2006-02-01

 

A ALMA DO NEGÓCIO (I)*

A dona Joaquina parecia ter desenvolvido um apurado mecanismo para avaliar as capacidades profissionais dos médicos: tudo se resumia a uma simples questão de quantidade. Segura do seu sistema, dividia os clínicos entre bons e maus consoante a generosidade na prescrição. Nem poderia ser de outra forma, dado que a receita, exibindo uma respeitável lista de fármacos, gritava preto no branco (cientificamente, dir-se-ia): ponham os olhinhos nesta senhora, vejam que a “pontada nas costas”, as “dores nas cruzes” que só Deus sabe, não é coisa inventada. Na farmácia, depositava a receita como se o peso das suas enfermidades se achasse reunido naquele pedacinho de papel.

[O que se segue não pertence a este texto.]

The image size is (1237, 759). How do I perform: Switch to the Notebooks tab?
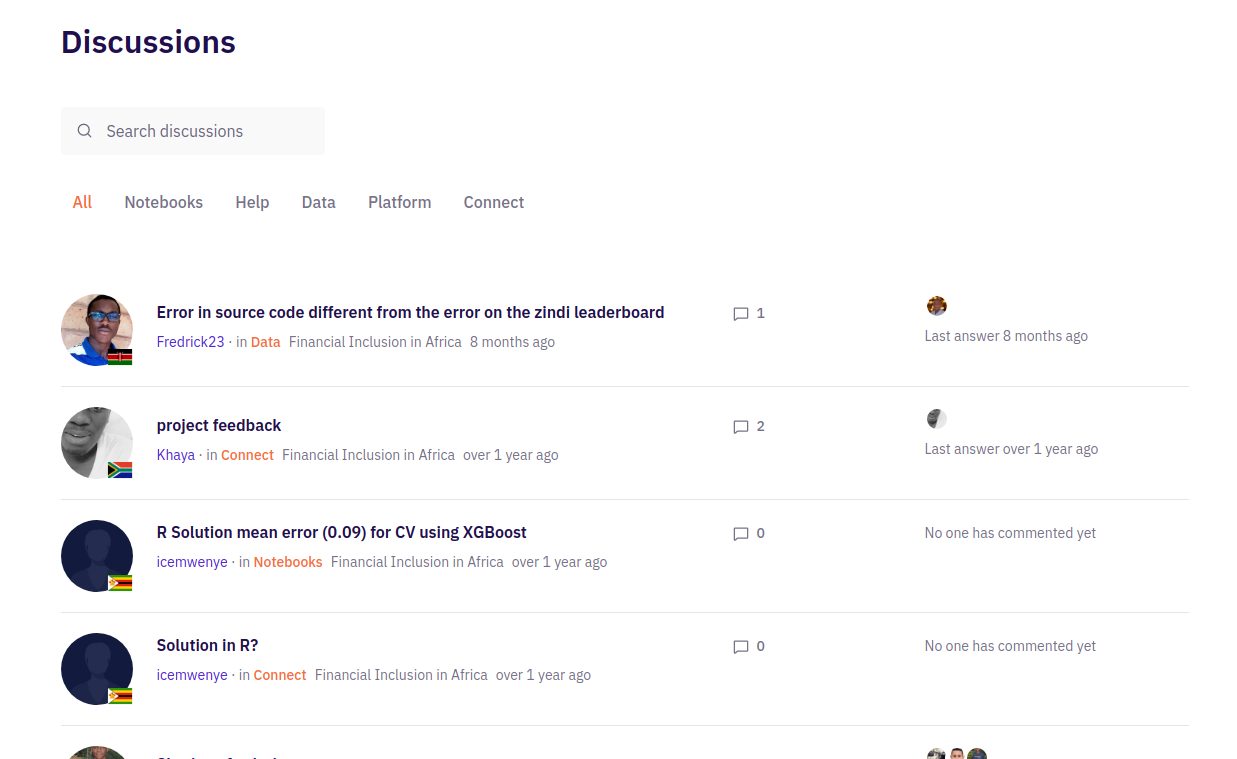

Ignorava que as cápsulas coloridas, guardadas com desvelo, não eram mais do que comprimidos de açúcar, ou placebos se lhe quisermos atribuir a sua definição técnica.
Os placebos começaram a ser utilizados nos ensaios clínicos controlados. Nesta metodologia cientifica pretende-se estudar os efeitos de um determinado medicamento administrando-o a um grupo de indivíduos e comparando-o com os resultados alcançados no grupo de controlo a quem foi ministrado um placebo (julgado inócuo), analisando-se os resultados em função da diferença verificada nos dois grupos. Todavia, com frequência, os placebos demonstraram um surpreendente desempenho, algumas vezes superior ao medicamento activo. Diversas outras pesquisas sobre os placebos foram sendo desenvolvidas, observando-se a sua eficácia nas mais diversas doenças. No fundo, o efeito dos placebos não é mais do que a aparente melhoria da saúde que não resulta de um tratamento específico, mas sim da crença e expectativas do doente.
No mercado as coisas não são diferentes: as expectativas desempenham também um papel maior. Dos diversos exemplos que ocorreriam para o comprovar sublinhe-se o clássico estudo de Levin e Gaeth onde se observou que a mesma carne rotulada com a menção “75% livre de gorduras”, foi indicada como tendo melhor sabor do que quando etiquetada com a expressão “contém 25% de gordura”. Mais recentemente, três investigadores norte-americanos procuraram estudar o efeito placebo de algumas acções de marketing. A pesquisa, publicada na última edição da revista “Journal of Marketing Research”, demonstrou que a fixação do preço pode alterar a eficácia dos produtos. Em três experiências, os autores provaram que os consumidores conscientes de que pagaram um preço mais baixo pelo mesmo produto (no caso, uma bebida energética apresentada como aumentando a acuidade mental) registaram piores resultados na construção de “puzzles” do que os consumidores que compraram o mesmo produto ao seu preço normal. Concluindo, desta maneira, que o preço pode exercer uma influência não percebida nas expectativas acerca de um produto; que essas expectativas podem ter impacto no desempenho do produto; e que as mesmas expectativas podem ser induzidas através de outro tipo de informação sobre a qualidade do bem, como sejam anúncios publicitários. Assim, as expectativas relativamente à relação preço e qualidade podem influenciar os consumidores exactamente como um efeito placebo. O estudo abre uma nova e interessante perspectiva na forma como os consumidores reagem às acções de marketing.
Alheia a todas estas investigações académicas, ignorando o seu papel neste jogo do consumo, a dona Joaquina vai juntando uma vistosa colecção de sobras de placebos, que julga medicamentos, cuidadosamente reunidos numa estante branca que exibe às visitas da casa. Não disfarçando o orgulho, guarda para o fim a apresentação daquele recanto especial, abrindo lentamente a porta, estendendo os braços e anunciando com voz baixa como se cuidando um respeito reverencial: “eis a minha farmácia”.